Candice hizo gárgaras después Zulema le dio a beber el Aceite de oliva, le dieron ganas de vomitar Zulema la acompañó a la letrina y le agarró el cabello, después de eso le dio agua, la ayudó a llegar a la cama y Candy cerró los ojos.
Zulema se acercó al bebé y lo sacó de la cuna
-¡Eres tan lindo! ¿Sabes? He visto en visiones a tu padre, está muy cerca de ustedes
Lewis llegó con el doctor, ella dejó al niño al ver que entraron a la habitación.
-Zulema ¿Qué haces aquí? La señora Ellis no te soporta bien lo sabes, es mejor que te vayas-le dijo el doctor
-Ahora me retiro, ya le di Aceite de oliva a Candice
-Bien hecho Zulema—El doctor se acercó a Helen y la desató—Al parecer Candy hizo un buen trabajo, vamos a ver cómo reaccionan las dos, me quedaré a cuidar de ellas, les daré este tónico que tengo contra el envenenamiento
-Yo puedo vigilar a Candice en su habitación, usted puede hacerse cargo de Helen-sugirió Lewis
-Sí, llévela para que esté más cómoda
Lewis la llevó en brazos a otra habitación, la dejó en la cama, le retiró el cabello de la cara, luego fue a cerrar la puerta.
-Te tengo a mi disposición Candice
Lewis sacó un frasco y le sostuvo la cabeza para darle un brebaje que le había dado Zulema, Candy movió la cabeza y se le cayó en su vestido.
-No cabe duda que estoy luchando con el Altísimo la está protegiendo, todos mis intentos son en vano-pensó Hine
La besó en los labios, luego la iba acariciar pero el doctor tocó la puerta, Lewis fue abrir
-¿Por qué cerró la puerta?
-Ni me di cuenta que puse el cerrojo
-Lewis es mejor que se retire, ya Helen despertó
-¿Qué dice? ¿Se va a salvar?
-Candice hizo un buen trabajo con su mamá, ahora la que me preocupa es ella, puedes retirarte me haré cargo
-Espero que Candice me agradezca cuando se recupere
-Verá que sí, ahora déjeme con ella
El doctor le dio a tomar del frasco, Lewis se fue enfurecido porque Candy si bebió lo que le dio el médico
Mientras tanto todos los ministros, estaban comiendo antes que empezara el congreso, a los seminaristas les tocó servirles, Albert se desvivía por atender al suegro, pero este no lo reconocía por la barba, a su lado se sentó el rector pues era el único que pertenecía a otra denominación y quería explicarle las diferencias doctrinales.

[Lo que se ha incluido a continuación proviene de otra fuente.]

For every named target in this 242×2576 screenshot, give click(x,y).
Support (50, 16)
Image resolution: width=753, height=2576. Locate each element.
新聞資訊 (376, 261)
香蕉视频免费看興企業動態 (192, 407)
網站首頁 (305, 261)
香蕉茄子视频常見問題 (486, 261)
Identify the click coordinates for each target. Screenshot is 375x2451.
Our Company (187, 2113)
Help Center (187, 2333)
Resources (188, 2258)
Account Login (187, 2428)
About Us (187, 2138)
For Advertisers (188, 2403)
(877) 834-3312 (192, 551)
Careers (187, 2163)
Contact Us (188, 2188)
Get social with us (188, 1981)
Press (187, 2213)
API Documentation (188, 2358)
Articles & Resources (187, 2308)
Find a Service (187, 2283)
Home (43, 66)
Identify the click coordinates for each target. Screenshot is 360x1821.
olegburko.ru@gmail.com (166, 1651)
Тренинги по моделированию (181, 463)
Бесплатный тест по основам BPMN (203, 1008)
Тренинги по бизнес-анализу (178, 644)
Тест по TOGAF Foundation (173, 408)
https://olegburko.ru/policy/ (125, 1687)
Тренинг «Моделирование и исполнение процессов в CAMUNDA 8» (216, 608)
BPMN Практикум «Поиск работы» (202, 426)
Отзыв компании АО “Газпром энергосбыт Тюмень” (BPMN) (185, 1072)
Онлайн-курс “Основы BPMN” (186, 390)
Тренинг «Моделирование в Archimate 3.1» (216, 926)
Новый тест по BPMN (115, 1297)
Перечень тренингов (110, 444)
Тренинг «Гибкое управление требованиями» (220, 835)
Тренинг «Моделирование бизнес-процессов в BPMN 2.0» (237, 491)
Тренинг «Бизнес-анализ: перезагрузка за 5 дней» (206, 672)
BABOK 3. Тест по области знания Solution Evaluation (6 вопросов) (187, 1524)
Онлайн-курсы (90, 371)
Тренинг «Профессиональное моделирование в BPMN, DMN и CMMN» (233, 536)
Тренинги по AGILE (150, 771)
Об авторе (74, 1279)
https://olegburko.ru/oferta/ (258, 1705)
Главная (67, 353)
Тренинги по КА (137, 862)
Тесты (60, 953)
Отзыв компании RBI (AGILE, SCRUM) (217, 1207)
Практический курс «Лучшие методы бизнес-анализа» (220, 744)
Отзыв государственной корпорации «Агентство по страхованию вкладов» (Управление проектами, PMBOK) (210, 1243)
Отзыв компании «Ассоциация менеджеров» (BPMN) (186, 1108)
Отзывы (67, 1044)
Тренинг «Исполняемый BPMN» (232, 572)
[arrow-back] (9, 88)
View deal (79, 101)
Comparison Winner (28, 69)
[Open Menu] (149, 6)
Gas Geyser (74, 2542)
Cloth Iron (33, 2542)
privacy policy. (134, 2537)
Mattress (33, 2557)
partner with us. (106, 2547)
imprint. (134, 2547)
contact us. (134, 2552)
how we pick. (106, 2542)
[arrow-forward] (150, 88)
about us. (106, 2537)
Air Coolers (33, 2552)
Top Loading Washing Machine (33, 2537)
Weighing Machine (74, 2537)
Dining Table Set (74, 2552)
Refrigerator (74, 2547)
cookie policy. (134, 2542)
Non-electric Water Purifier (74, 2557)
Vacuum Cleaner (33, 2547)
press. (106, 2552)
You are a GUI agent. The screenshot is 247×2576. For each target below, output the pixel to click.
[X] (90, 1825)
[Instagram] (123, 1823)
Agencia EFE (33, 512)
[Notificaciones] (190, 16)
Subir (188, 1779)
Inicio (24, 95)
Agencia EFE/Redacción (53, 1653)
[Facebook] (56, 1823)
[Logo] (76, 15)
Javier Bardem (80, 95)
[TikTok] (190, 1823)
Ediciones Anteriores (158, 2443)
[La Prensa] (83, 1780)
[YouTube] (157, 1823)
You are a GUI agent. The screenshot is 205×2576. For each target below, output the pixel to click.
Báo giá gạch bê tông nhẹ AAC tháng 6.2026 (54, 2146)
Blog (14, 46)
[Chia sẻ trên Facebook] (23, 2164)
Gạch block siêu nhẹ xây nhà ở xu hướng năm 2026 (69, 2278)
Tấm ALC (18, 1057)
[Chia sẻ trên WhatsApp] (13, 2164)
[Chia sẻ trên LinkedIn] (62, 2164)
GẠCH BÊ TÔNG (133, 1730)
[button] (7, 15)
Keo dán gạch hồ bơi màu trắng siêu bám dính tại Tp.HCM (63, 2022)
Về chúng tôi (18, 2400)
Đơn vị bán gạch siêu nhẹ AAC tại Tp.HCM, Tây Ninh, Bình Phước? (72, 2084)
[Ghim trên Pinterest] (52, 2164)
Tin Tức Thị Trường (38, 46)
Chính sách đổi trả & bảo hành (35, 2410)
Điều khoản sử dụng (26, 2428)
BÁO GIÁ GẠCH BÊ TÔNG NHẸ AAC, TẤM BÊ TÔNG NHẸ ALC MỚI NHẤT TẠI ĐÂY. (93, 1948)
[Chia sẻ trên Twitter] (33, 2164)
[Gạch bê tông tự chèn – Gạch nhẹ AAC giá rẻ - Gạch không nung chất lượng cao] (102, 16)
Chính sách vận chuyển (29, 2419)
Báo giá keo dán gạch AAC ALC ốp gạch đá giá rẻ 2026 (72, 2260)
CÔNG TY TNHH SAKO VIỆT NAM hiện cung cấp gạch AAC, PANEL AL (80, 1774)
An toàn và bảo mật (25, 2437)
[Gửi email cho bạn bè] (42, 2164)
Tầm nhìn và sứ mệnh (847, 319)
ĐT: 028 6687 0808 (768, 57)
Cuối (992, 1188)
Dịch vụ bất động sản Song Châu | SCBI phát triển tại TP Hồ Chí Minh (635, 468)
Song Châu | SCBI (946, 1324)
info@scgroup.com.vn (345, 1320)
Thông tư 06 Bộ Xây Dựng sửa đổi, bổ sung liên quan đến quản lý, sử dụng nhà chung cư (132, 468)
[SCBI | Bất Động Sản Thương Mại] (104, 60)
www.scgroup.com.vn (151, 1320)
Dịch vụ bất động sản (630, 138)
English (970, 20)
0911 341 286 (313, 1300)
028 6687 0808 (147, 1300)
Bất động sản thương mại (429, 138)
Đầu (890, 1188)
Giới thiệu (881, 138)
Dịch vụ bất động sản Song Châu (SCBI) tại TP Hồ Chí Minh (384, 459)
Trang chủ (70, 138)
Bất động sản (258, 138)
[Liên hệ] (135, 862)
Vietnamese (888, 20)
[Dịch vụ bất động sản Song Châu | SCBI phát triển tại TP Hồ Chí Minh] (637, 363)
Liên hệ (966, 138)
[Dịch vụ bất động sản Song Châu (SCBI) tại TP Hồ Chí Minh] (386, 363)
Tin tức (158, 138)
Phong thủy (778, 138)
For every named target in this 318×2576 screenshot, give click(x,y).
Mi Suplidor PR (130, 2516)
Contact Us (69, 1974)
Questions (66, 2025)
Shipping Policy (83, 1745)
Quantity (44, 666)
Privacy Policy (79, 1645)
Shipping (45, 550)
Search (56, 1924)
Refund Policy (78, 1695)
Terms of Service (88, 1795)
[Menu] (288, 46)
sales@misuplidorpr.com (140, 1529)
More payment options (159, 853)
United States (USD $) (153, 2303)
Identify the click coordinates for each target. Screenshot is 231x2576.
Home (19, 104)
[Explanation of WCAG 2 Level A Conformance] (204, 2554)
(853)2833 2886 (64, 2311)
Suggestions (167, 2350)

Albert se puso atrás de él con una jarra de agua de frutas, y escuchó…
-Si vengo de Misisipi, mi esposa no me acompañó pues se quedó ayudando a mi hija para cuidar de mi nieto
Albert casi se desmaya de la impresión
-Yo también tengo una hija, pero que dolor de cabeza me está dando-dijo Archibald Alexander-¿Y cuántos años tiene su nieto?
-Hace poco cumplió 5 meses lo acabamos de bautizar, es Rubio y de ojos azules como su progenitor.
-¡Candy me dio un hijo! ¡Tengo un hijo! –Pensaba Albert, no le cabía tanta alegría en el corazón
Llegó un hombre corriendo al comedor diciendo:
-¡Por favor que alguien me ayude!-
El rector se acercó a Él ¿Qué le pasa buen hombre?
-Mi esposa no deja de golpearse así misma, me dijo el médico que él no puede hacer nada y que buscara ayuda espiritual
-¿Quién de aquí está preparado?
El ministro Harry Ellis se puso de pie, yo lo acompaño
-William tu irás con nosotros pues sostendrás a la mujer
Mientras iban en el carruaje el ministro Harry Ellis miraba fijamente a Albert , este se sintió inquieto—se va a dar cuenta que soy yo-pensaba
-Llegaron a una casa humilde, bajó el rector con la Biblia, Harry Ellis y Albert quien estaba nervioso por lo que se encontraría, en cuanto entraron a la habitación la mujer se le aventó al ministro Harry Ellis para morderlo, Albert se la pudo quitar de encima junto con el esposo y la sostuvieron en la cama.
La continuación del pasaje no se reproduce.